(THE DATA)
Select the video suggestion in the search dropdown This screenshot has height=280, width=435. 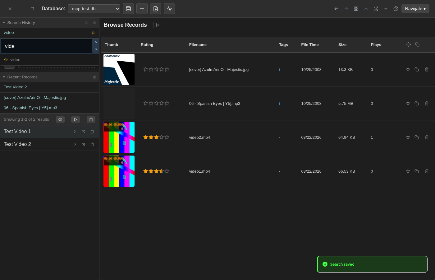coord(15,59)
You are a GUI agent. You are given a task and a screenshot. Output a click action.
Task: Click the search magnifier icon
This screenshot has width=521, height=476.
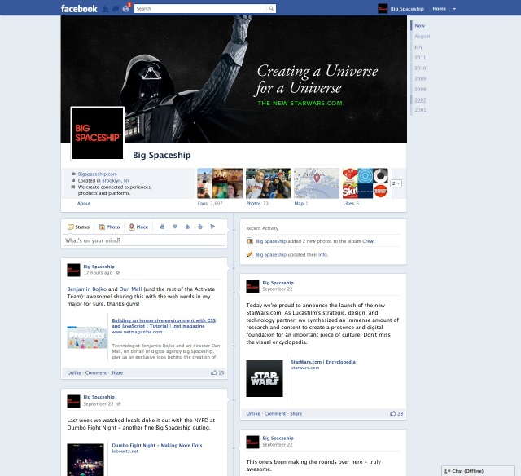(x=271, y=8)
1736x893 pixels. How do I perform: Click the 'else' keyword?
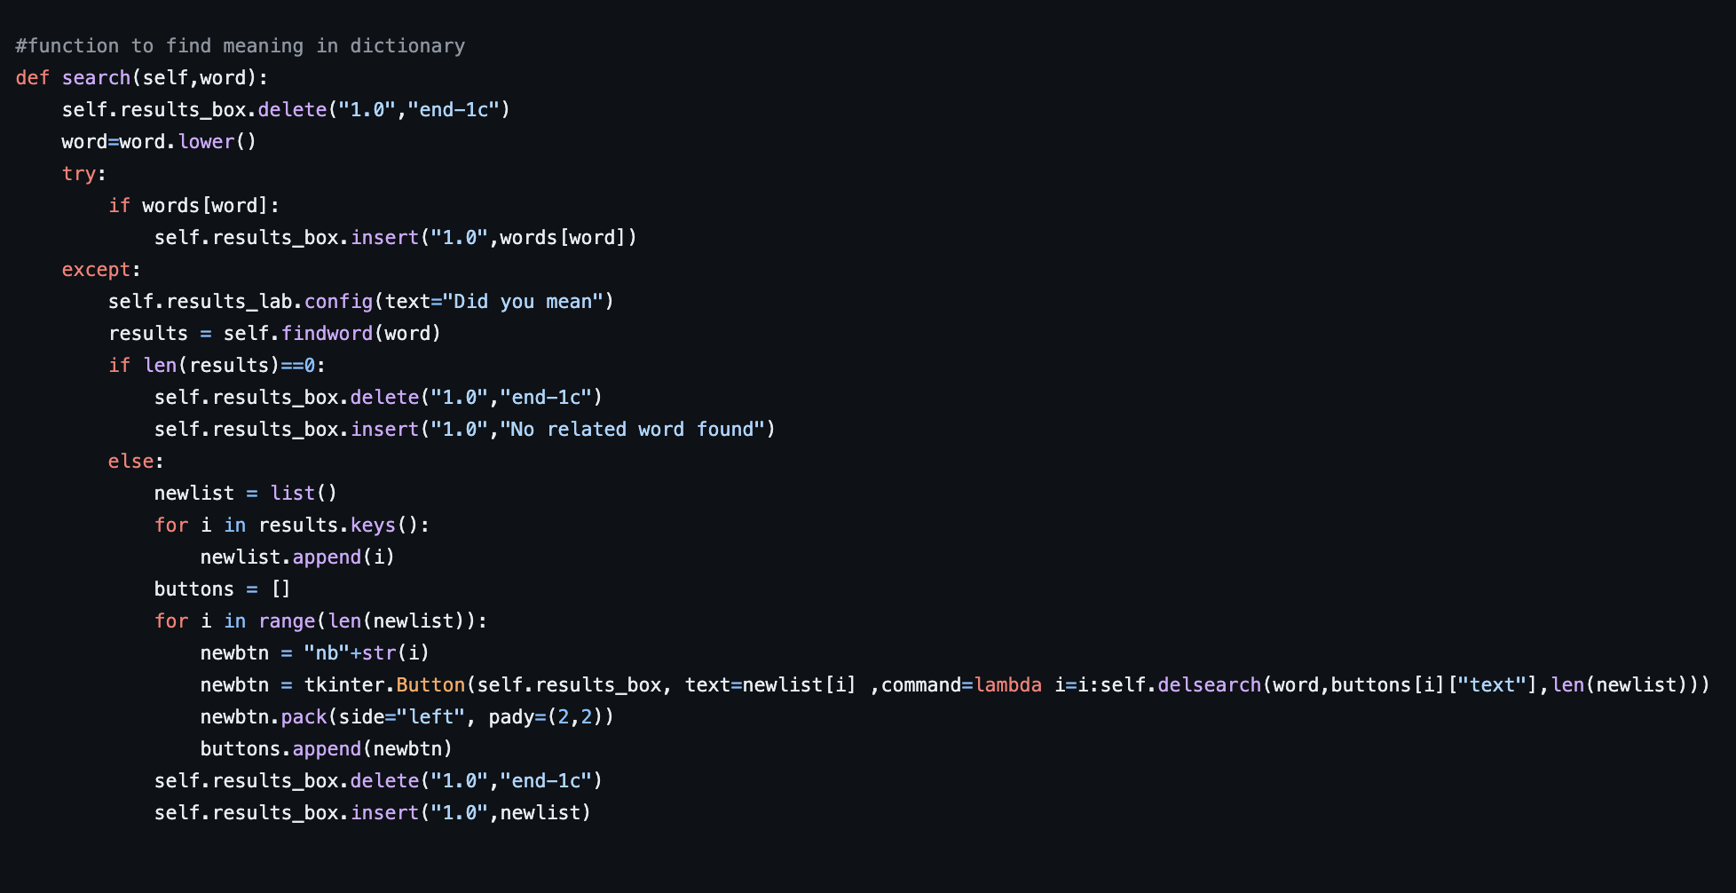[130, 462]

(TASK DESCRIPTION) Please retype, exactly and only, the lines from the one holding "You are a GUI" to the end of the entries, both ends included, without any pictures.

(ANSWER BOX)
You are a GUI agent. You are given a task and a screenshot. Output a click action.
Task: Click the search magnifier icon
This screenshot has width=521, height=476.
(x=271, y=8)
1736x893 pixels. How do I perform: Click the 'else' keyword?
[130, 462]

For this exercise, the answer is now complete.